Raving in Bootle: How an all-night snooker club on the outskirts of Liverpool made House a home
‘It was basically a big scally rave. You know, get in there, sweat your bollocks off.’
Dear members — you may not have guessed it, but Bootle was once the Acid House capital of Merseyside — with clubbers travelling there from all over the UK just to attend their one-of-a-kind all night raves. This week Ophira Gottlieb interviews legendary local DJs Mike Knowler and Andy Carroll, in order to find out just how Quadrant Park became so big, and what caused its downfall less than two years later.
But first, your Post briefing — including an update on Abi’s big story about the former regional director of Labour North West and trouble at Pensby High School.
Your Post briefing
On the grapevine: An update on last week’s story on the resignation of Liam Didsbury, Labour North West’s regional director. Anthony Lavelle (who you might recall from his bids to become mayor of Liverpool and West Derby MP) has officially been given the top job after interviews were conducted earlier this week. Interviews for the regional director position were originally meant to take place late last week (just after we published our article — read that here), however, Labour members were told they needed to be rescheduled due to unforeseen circumstances. Wonder if that had anything to do with us, eh?

◇ ◇ ◇

### Required tasks
1. List every person the Bootle newsletter mentions by name.
2. Quote the Bootle newsletter, starting with "Raving in Bootle: How" and going on through "Pensby High School.".
3. Extend the Bootle newsletter by writing what comes after its final sentence.

### Supplied material
◇ ◇ ◇

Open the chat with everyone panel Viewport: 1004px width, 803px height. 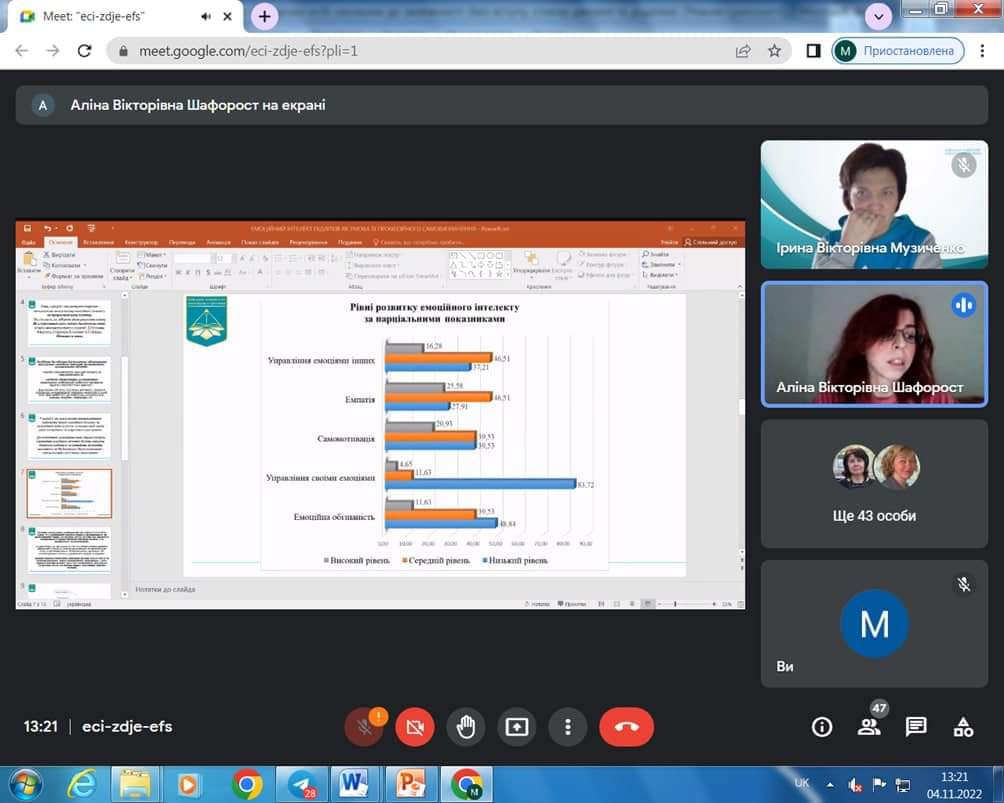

◇ ◇ ◇

### Final answers
1. Ophira Gottlieb, Mike Knowler, Andy Carroll, Abi, Liam Didsbury, Anthony Lavelle

2.
Raving in Bootle: How an all-night snooker club on the outskirts of Liverpool made House a home
‘It was basically a big scally rave. You know, get in there, sweat your bollocks off.’
Dear members — you may not have guessed it, but Bootle was once the Acid House capital of Merseyside — with clubbers travelling there from all over the UK just to attend their one-of-a-kind all night raves. This week Ophira Gottlieb interviews legendary local DJs Mike Knowler and Andy Carroll, in order to find out just how Quadrant Park became so big, and what caused its downfall less than two years later.
But first, your Post briefing — including an update on Abi’s big story about the former regional director of Labour North West and trouble at Pensby High School.

3.
Kevin Flanagan, the head teacher of Wirral’s Pensby High School, is suing a parent couple who set up a Facebook page entitled ‘"FamiliesFightFlanagan" and allegedly carried out a campaign of harassment against him. Keith and Stephanie Critchley claimed Flanagan was “bullying” their daughters and emailed Wirral Council 40 allegations about the headteacher (which he claims are false). Flanagan says the parents acted abusively towards him on multiple occasions, including one meeting in which Keith Critchley was said to be "on the brink of physically attacking" the head teacher. In a separate incident, he allegedly followed Flanagan's girlfriend in his car, beeping his horn and driving aggressively.
Nearly £18 million has been earmarked for the first phase of a new transport scheme in Runcorn. Metro mayor Steve Rotheram announced the investment this week, which would be used to install new cycle routes and footpaths as well as improve pedestrian crossings. The plans are part of Rotheram’s ambition to create a London-style public transport network that offered people an "efficient alternative to driving their car".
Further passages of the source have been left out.